The money fights that can break up your marriage

The money fights that can break up your marriage

The money fights that can break up your marriage

At its heart, marriage is a business relationship.

It’s a prickly one, though. Resentments can bubble up over how each of you spends and saves (or doesn’t) and invests. It’s a territory rife with emotions. And for many couples, that makes for a delicate dance. It is for me and my husband, and we’ve been married for more than three decades.

I had the opportunity to sit down recently with Heather and Douglas Boneparth, an attorney and certified financial planner, respectively, to discuss their new book, “Money Together: How to Find Fairness in Your Relationship and Become an Unstoppable Financial Team.”

The millennial couple, both 40, and parents of two daughters, ages 9 and 6, turn a discerning eye to their own foibles and interview other couples about their money relationships. They also toss in advice from experts and lay out a blueprint for couples to navigate money conversations that can provide ballast to build and maintain a solid partnership.

Here are the edited excerpts of our conversation:

Kerry Hannon: Why do couples fight over money?

Heather Boneparth: Money is more than just money. Money is a manifestation of other feelings. Money may represent your values. It can represent your culture growing up. It can represent freedom and your desire for independence. It can represent shame if you have regrets over money.

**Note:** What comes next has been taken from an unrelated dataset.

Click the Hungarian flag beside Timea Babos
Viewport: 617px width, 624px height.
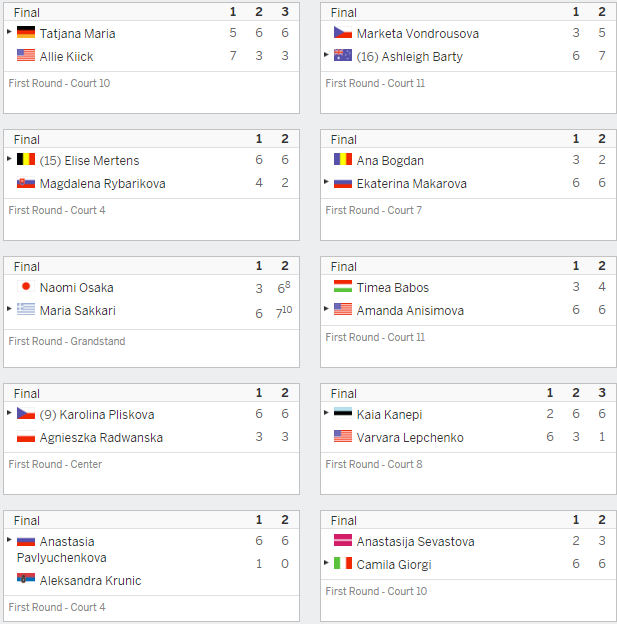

When people are fighting about money, it’s usually not about spending or about a bill this month. There’s something deeper. That’s why fights about money are some of the most recurrent and systemic in relationships, and they’re the hardest to resolve because a lot of times we’re not saying the things that we really should be saying.

What are the keys to a meaningful conversation about money?

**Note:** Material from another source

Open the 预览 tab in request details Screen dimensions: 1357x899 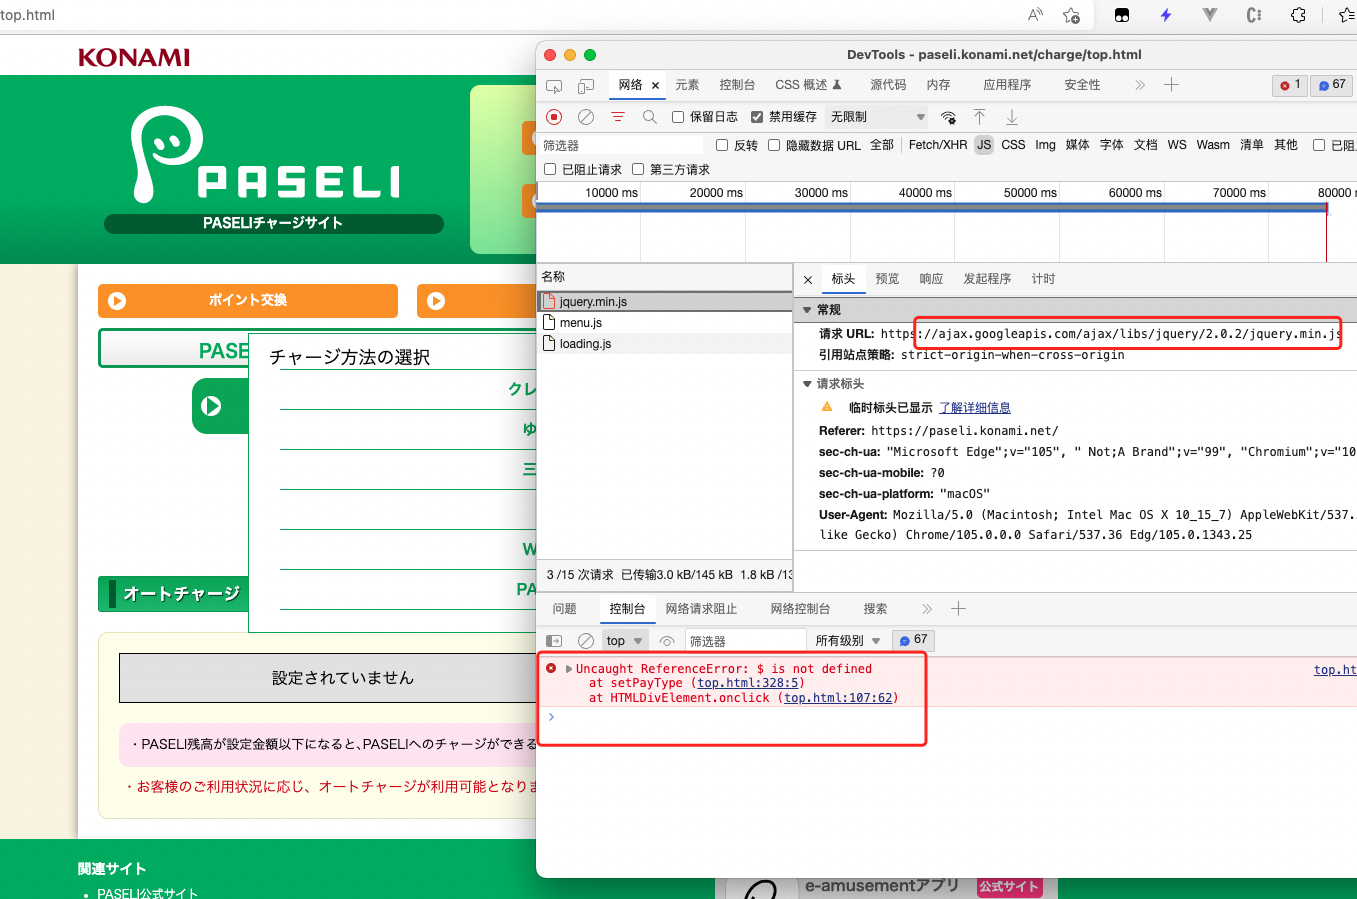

Doug Boneparth: You want to pick a place or an activity that is something you both look forward to doing. Heather and I enjoy walks. This is where we have these conversations. Frequency matters. You don’t want to have these conversations too often. You need to allow yourself enough time to see meaningful progress and change.

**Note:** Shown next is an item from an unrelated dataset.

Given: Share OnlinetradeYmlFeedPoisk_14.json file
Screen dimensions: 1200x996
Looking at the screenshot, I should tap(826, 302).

Heather: It’s more critical to have a quarterly discussion about this topic than it is to sit down every single week because by talking about this too often, you’re trying to force it in.

Doug: You have to get into the money-in and money-out discussion. People call that their budget or their cash flow. However, leading with these pieces of information in your discussion often is a mistake. Start by talking about goals and the things that you want to be working on together in order to then get into the conversation around how those numbers can make those goals happen. Start with the wins instead of things that need to be improved. Build momentum. What did we do right this quarter? What’s working well?